Direktur Utama BPDPKS Eddy Abdurrachman mengatakan bahwa pemerintah telah mempertahankan program mandatori biodiesel melalui masa pandemi dan gejolak harga minyak dunia.
Sejak Januari—Agustus 2024, Eddy mengungkap volume penyaluran biodiesel sebesar 8,35 juta kiloliter. Hingga Agustus 2024, realisasi volume biodiesel mencapai 64,39 juta kiloliter dengan dana yang tersalurkan mencapai Rp177,25 triliun, sehingga telah menghemat devisa senilai Rp512,07 triliun.
“Dari program B35 yang kita laksanakan saat ini, nilai devisa yang bisa dihemat mencapai Rp512,07 triliun,” kata Eddy dalam acara bertajuk Menggapai Kedaulatan Pangan, Energi dan Ekonomi melalui Perkebunan Sawit untuk Menuju Indonesia Emas 2045, di Hotel Bidakara, Jakarta, Senin (18/11/2024).
Di samping itu, implementasi B35 juga telah mengurangi emisi gas rumah kaca (GRK) sebesar 82,16 juta ton.
Eddy menambahkan, BPDPKS juga mendukung program mandatori biodiesel yang akan ditingkatkan menjadi 40% (B40) pada 2025. Apalagi, kata dia, pengembangan biodiesel sebagai energi baru dan terbarukan telah terbukti menghemat devisa impor bahan bakar, serta mengurangi emisi GRK.
Baca Juga
Lebih lanjut, Eddy mengungkap, sebagai pengelola dana pungutan eskpor sawit, BPDPKS menjamin keberlanjutan program mandatori biodiesel.
Apalagi, sektor kelapa sawit memberikan kontribusi yang signifikan bagi perekonomian.
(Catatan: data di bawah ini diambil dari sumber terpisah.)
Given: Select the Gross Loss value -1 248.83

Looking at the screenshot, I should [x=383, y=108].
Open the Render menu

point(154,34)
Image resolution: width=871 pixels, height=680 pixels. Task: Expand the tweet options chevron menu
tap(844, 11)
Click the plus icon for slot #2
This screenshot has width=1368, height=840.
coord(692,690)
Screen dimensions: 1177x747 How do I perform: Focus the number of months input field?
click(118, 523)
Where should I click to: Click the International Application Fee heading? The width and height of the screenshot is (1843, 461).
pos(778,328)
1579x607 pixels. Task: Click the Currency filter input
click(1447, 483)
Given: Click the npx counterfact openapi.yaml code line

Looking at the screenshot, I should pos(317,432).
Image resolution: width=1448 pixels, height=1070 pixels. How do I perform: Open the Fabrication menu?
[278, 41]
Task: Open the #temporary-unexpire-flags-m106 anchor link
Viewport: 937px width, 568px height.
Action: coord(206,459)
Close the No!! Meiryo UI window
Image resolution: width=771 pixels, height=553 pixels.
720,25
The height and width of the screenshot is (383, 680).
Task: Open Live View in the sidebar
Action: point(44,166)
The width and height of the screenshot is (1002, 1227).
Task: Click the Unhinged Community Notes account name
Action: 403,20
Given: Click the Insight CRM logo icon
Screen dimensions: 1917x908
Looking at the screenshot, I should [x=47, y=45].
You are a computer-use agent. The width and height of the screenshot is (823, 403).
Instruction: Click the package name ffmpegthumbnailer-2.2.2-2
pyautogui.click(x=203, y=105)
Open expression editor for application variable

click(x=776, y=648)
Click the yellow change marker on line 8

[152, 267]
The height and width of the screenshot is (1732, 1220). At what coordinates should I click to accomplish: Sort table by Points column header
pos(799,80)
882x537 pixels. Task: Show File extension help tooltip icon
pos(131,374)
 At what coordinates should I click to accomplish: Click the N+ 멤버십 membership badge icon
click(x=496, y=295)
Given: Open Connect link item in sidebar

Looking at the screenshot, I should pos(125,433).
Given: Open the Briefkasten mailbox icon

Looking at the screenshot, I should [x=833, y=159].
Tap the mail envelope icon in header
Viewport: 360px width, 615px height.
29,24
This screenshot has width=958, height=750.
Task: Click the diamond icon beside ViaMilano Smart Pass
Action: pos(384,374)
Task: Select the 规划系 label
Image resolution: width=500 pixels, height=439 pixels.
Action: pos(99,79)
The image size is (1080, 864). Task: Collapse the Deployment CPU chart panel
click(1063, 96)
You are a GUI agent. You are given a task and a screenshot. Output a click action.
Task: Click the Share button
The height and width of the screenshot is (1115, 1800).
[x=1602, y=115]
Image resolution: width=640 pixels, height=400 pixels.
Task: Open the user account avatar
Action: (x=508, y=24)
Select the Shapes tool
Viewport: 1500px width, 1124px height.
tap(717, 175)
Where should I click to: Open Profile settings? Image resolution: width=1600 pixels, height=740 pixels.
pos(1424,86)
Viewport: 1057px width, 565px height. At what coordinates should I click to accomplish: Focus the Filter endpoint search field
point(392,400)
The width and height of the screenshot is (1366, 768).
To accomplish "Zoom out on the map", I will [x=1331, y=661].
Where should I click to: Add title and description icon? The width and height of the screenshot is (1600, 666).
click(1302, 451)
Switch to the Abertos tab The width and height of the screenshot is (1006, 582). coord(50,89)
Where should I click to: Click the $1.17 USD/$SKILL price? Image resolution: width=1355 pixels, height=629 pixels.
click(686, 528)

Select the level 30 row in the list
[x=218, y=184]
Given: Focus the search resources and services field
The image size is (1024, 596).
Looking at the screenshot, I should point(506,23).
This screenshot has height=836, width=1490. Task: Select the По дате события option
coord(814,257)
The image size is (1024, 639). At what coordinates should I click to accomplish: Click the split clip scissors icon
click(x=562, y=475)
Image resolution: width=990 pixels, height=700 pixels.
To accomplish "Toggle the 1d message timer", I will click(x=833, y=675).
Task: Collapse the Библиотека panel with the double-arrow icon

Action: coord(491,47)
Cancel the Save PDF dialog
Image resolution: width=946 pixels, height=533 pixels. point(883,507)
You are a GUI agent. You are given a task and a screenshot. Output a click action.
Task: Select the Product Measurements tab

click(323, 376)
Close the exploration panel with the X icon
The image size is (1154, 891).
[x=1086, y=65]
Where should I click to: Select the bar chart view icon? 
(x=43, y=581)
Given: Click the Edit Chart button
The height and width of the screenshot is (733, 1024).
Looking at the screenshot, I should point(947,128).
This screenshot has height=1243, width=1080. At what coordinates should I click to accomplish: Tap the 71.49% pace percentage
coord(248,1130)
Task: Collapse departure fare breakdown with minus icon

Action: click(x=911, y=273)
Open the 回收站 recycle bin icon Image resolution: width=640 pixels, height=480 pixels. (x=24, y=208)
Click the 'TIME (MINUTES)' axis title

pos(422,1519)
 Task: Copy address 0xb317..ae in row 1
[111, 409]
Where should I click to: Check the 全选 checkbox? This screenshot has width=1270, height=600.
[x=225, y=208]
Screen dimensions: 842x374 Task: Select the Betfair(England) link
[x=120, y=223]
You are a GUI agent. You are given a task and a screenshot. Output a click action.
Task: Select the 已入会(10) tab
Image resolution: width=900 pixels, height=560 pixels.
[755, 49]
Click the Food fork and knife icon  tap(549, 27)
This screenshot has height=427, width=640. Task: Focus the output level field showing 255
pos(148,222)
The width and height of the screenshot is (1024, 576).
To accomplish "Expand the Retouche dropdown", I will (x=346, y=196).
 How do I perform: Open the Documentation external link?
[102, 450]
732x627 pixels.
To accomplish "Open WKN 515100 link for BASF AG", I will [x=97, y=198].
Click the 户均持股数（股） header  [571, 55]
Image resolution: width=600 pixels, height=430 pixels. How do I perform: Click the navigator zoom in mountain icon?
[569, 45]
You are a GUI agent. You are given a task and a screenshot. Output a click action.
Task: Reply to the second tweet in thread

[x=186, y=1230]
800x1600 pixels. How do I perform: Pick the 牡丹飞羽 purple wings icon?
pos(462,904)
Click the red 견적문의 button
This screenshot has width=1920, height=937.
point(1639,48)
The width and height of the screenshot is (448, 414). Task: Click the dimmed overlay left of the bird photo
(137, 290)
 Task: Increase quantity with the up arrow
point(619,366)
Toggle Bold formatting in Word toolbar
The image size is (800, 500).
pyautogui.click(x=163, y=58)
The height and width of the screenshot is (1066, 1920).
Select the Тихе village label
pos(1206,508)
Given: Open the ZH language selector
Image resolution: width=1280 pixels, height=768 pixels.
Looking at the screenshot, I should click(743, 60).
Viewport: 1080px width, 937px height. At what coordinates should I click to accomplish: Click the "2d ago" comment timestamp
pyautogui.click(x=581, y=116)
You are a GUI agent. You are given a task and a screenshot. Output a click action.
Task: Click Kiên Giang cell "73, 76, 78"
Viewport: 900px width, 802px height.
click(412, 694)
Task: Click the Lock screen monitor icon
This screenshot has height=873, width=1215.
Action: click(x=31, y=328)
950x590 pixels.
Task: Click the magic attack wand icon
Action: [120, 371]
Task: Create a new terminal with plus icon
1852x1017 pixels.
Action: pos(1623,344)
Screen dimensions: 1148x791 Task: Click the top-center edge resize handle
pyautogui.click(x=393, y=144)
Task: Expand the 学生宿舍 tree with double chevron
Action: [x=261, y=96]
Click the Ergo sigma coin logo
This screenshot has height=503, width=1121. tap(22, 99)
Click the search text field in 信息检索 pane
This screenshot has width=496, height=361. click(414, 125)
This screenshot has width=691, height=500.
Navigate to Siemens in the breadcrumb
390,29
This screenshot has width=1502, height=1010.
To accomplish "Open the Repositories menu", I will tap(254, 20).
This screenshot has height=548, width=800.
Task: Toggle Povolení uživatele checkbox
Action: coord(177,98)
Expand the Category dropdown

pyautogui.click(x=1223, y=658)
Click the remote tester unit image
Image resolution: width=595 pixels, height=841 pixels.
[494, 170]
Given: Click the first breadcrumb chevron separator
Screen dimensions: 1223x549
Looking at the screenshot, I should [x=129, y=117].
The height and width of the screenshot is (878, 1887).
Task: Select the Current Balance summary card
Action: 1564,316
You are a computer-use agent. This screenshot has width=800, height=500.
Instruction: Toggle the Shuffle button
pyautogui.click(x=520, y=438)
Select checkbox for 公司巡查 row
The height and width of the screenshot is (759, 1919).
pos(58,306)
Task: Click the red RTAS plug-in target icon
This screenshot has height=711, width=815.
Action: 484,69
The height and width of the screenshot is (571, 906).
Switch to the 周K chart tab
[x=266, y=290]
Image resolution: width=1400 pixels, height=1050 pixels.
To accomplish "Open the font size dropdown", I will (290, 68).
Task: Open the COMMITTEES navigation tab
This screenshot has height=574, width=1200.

Sektor ini, kata dia, mendorong pertumbuhan ekonomi, meningkatkan ekspor dan neraca perdagangan, mengurangi inflasi dan mengganti bahan bakar fosil dengan energi terbarukan untuk memperkuat ketahanan energi nasional.
Kendati demikian, Eddy menuturkan ndustri sawit nasional juga menghadapi sejumlah tantangan, mulai dari produktivitas yang rendah, adanya perkebunan sawit dalam kawasan hutan, persoalan legalitas, sarana dan prasarana yang belum memadai, hingga tantangan regulasi.
“Industri sawit juga menghadapi tantangan global yang juga sangat kompleks, seperti hambatan perdagangan baik tarif maupun non tarif, serta masih maraknya black campaign sawit di luar negeri,” pungkasnya.